Zeros of the Selberg zeta function for symmetric infinite area hyperbolic surfaces

TL;DR

This paper provides a mathematical framework for understanding the zeros of Selberg zeta functions on symmetric infinite area hyperbolic surfaces, especially three-funneled surfaces, explaining empirical zero distributions through complex almost periodic functions.

Contribution

It introduces a simple mathematical foundation for the zeros of Selberg zeta functions on symmetric infinite area surfaces, with a focus on three-funneled cases, and explains empirical zero patterns via convergence to standard curves.

Findings

Selberg zeta function is a complex almost periodic function.

Zeta function can be approximated by complex trigonometric polynomials.

Zeros converge to standard curves under affine scaling.

Abstract

In the present paper we give a simple mathematical foundation for describing the zeros of the Selberg zeta functions $Z_X$ for certain very symmetric infinite area surfaces $X$. For definiteness, we consider the case of three funneled surfaces.
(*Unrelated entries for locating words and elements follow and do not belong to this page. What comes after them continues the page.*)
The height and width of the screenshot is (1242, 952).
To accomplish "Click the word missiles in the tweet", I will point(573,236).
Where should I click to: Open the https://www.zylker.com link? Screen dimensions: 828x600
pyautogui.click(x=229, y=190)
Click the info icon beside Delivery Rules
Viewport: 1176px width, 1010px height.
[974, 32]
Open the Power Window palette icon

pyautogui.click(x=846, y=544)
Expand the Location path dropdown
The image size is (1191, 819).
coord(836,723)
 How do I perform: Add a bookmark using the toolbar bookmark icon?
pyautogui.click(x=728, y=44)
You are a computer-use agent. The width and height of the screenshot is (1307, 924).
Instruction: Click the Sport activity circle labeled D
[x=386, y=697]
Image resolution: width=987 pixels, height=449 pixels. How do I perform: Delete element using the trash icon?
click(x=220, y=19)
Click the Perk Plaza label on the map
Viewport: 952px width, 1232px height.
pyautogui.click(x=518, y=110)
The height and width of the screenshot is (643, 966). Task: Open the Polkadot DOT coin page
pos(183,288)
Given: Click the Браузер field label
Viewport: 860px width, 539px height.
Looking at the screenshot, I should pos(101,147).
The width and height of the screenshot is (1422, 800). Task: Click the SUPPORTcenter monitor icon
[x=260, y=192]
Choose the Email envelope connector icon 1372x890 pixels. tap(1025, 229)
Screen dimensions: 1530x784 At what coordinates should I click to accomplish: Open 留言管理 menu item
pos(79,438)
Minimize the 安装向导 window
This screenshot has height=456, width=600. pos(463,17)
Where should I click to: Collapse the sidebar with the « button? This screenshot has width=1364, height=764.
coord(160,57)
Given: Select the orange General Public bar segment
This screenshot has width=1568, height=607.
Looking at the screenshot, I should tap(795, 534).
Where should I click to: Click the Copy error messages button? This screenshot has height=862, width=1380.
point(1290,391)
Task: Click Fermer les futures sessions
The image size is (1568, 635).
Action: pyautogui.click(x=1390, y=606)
We show that the zeta function is a complex almost periodic function which can be approximated by complex trigonometric polynomials on large domains (in Theorem 4.2). As our main application, we provide an explanation of the striking empirical results of Borthwick (arXiv:1305.4850) (in Theorem 1.5) in terms of convergence of the affinely scaled zero sets to standard curves $\mathcal C$.